### Listed records
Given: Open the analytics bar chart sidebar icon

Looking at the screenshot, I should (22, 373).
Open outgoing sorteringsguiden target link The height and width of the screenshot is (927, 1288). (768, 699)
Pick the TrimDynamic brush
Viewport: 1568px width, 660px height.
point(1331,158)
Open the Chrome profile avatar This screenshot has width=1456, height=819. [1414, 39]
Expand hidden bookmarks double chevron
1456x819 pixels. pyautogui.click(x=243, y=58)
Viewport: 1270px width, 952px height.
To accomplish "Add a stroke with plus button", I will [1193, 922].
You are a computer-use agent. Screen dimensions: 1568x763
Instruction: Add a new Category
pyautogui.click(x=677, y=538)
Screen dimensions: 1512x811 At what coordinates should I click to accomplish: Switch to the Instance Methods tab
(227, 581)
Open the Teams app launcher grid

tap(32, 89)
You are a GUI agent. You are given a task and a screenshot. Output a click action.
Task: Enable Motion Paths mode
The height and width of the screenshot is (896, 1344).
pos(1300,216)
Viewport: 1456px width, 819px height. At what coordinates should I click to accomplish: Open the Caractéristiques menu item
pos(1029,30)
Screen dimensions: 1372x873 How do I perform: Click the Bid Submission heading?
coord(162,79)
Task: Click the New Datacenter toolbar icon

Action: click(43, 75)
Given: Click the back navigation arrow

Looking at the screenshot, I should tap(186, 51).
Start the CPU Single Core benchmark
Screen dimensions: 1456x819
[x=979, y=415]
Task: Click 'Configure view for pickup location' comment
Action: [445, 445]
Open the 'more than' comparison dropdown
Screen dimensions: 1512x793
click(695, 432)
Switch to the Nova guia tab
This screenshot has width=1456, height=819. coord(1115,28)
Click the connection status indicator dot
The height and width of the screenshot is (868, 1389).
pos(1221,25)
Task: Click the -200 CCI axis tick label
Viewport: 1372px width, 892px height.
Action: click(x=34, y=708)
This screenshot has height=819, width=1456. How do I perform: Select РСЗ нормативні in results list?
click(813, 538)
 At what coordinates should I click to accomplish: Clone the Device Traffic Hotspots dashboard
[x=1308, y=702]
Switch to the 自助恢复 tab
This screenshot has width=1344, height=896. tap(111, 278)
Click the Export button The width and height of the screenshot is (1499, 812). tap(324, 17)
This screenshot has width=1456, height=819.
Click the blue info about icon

### Work instructions
Every line above that holds "agent" should be copied out.

### Answer below
You are a computer-use agent. Screen dimensions: 1568x763
You are a GUI agent. You are given a task and a screenshot. Output a click action.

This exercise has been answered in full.